BettrData Information Security Policy
Security Statement
Security Statement
BettrData.io maintains reasonable, technical, organizational and physical security measures to protect the security of Sensitive and Confidential data in transit, at rest, and in storage from unauthorized access or unlawful disclosure. Critical security controls include, but are not limited to, the following:
- Encryption in transit: Sensitive and Confidential data transfers are sent via a secure trans system that is transport layer security (TLS) 1.2 or higher.
- Encryption at rest: All BettrData.io servers, workstations and laptops use advanced encryption standard (AES) 256 disc encryption.

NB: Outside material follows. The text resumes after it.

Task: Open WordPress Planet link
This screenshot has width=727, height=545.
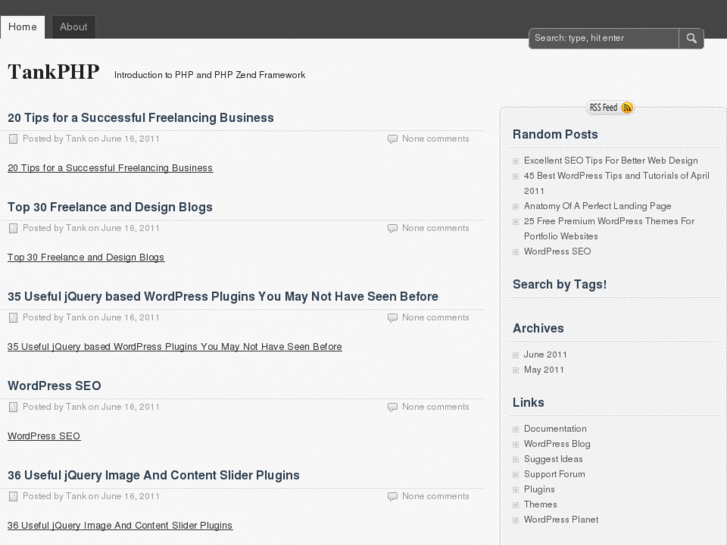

- Outbound files: A secure file transfer platform is used to transfer files outside of the BettrData.io network.
- Inbound files: During transfer, all files sent into the BettrData.io network are verified that they are free of corruption and that the files originated from a known source.
- Database: Company application databases that are externally accessible by web traffic are encrypted and provide a level of identification security using an application specific protocol such as HTTPS. Sensitive and Confidential data in BettrData.io databases is also encrypted from the customer side before being inserted into the database.
- Data segregation: sensitive and confidential data remains in either the on premises deployment of BettrData.io products or secure, cloud environments.
- Data storage: Sensitive and Confidential data is only stored in approved systems, databases, and endpoints (e.g. laptops).
- Cloud storage: Secure and Confidential data is stored in a secure, dedicated cloud environment behind a firewall.
- Production and test environments: BettrData.io sanitizes all production data before use in non-production environments, as applicable.
- Incident management: BettrData.io maintains a process for identifying, managing, and resolving privacy incident in accordance with the BettrData.io incident management policy.